(Text and item location records)
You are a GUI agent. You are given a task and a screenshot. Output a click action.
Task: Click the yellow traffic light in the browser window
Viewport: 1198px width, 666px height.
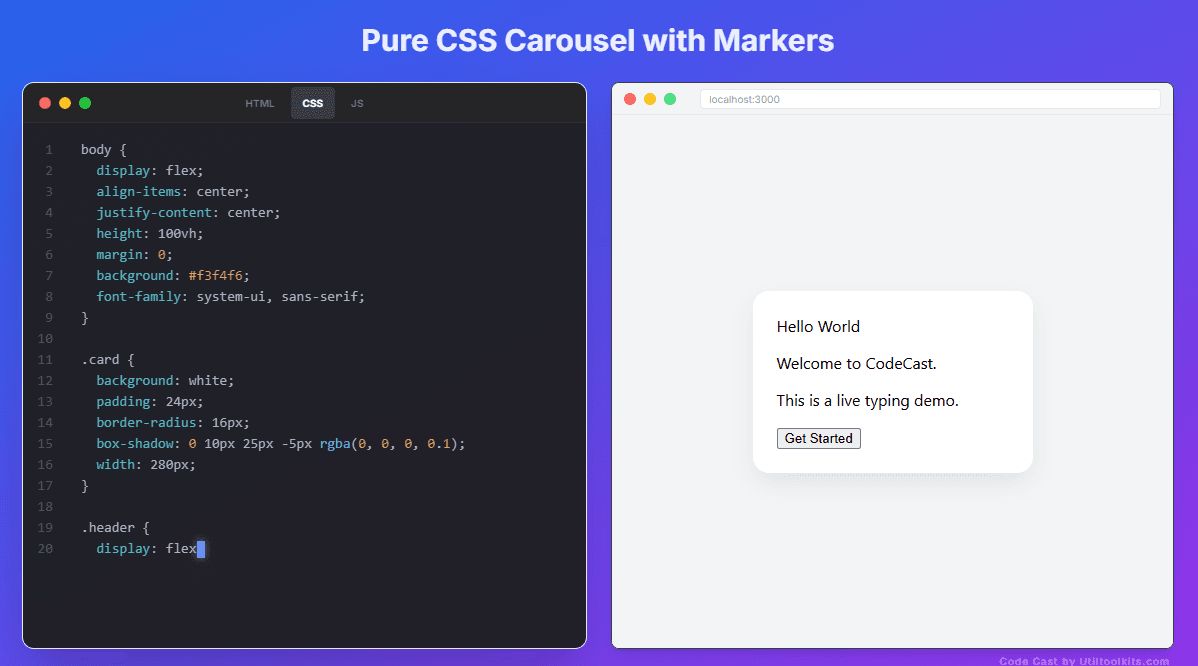point(650,99)
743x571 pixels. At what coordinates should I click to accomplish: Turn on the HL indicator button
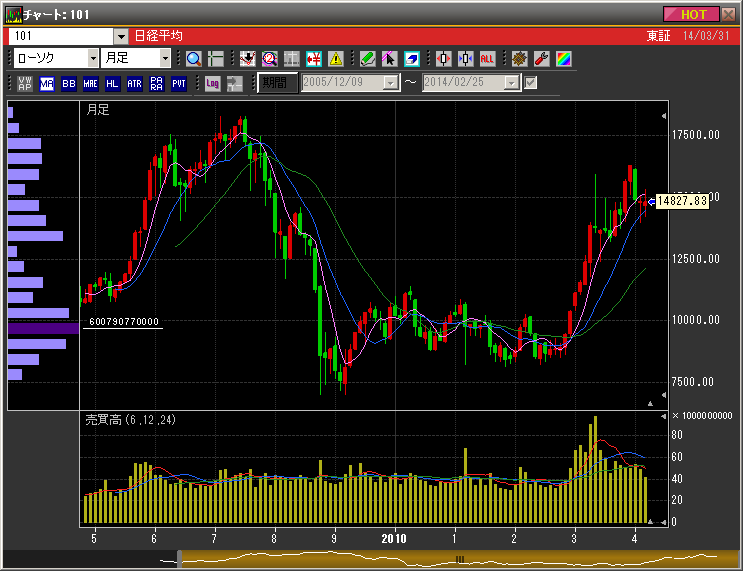(x=112, y=83)
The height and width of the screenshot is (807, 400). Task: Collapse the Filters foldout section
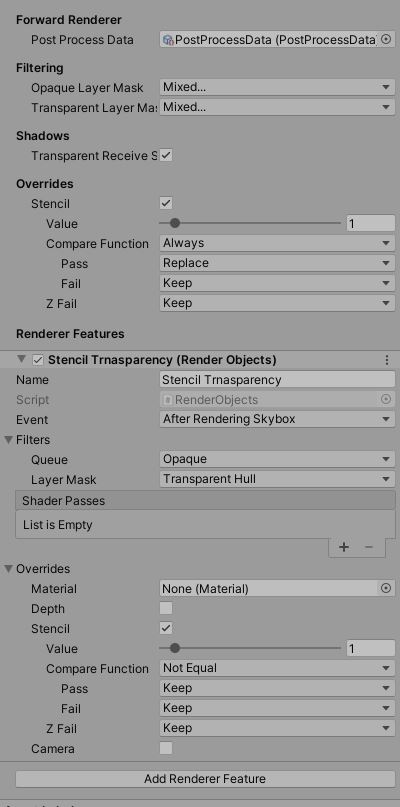coord(9,440)
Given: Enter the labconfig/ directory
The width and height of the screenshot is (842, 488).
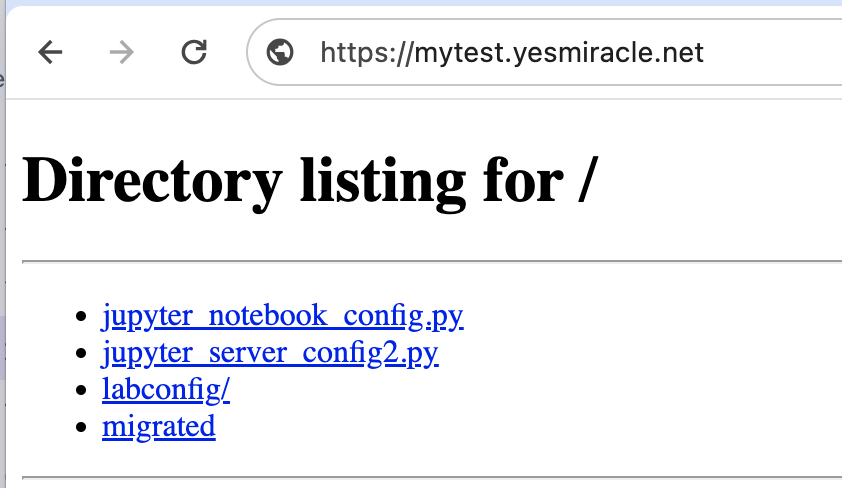Looking at the screenshot, I should tap(166, 390).
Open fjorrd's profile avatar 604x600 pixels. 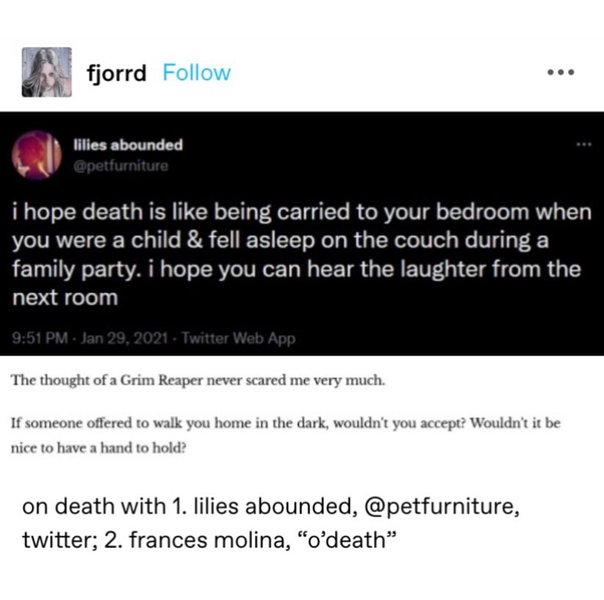47,72
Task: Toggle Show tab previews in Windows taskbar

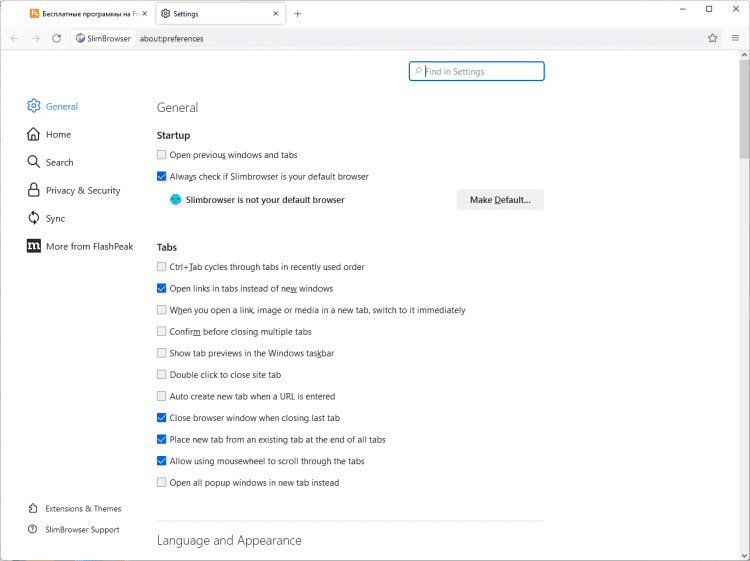Action: pyautogui.click(x=162, y=353)
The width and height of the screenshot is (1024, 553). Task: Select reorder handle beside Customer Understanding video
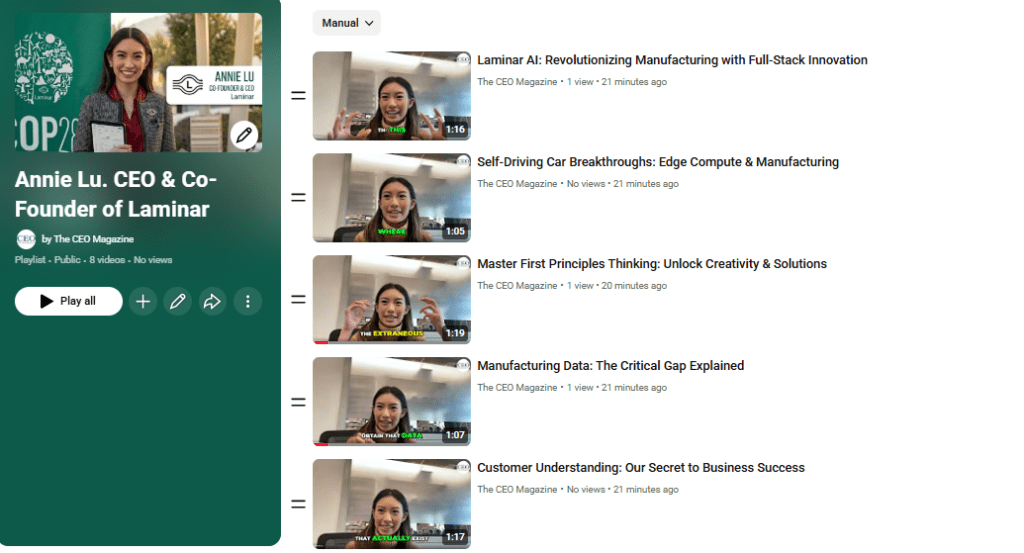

▸ **Prompt**
Starting at the line containing "Task: Toggle Show" and ending with the last line of the records, reproduce every line, requests included, but omit the pictures. In the answers, scale each coordinate by 1.55 and round it to a whole number, rounding halves up.

▸ **Answer in full**
Task: Toggle Show tab previews in Windows taskbar

Action: pyautogui.click(x=251, y=547)
The width and height of the screenshot is (1024, 553). Task: Select reorder handle beside Customer Understanding video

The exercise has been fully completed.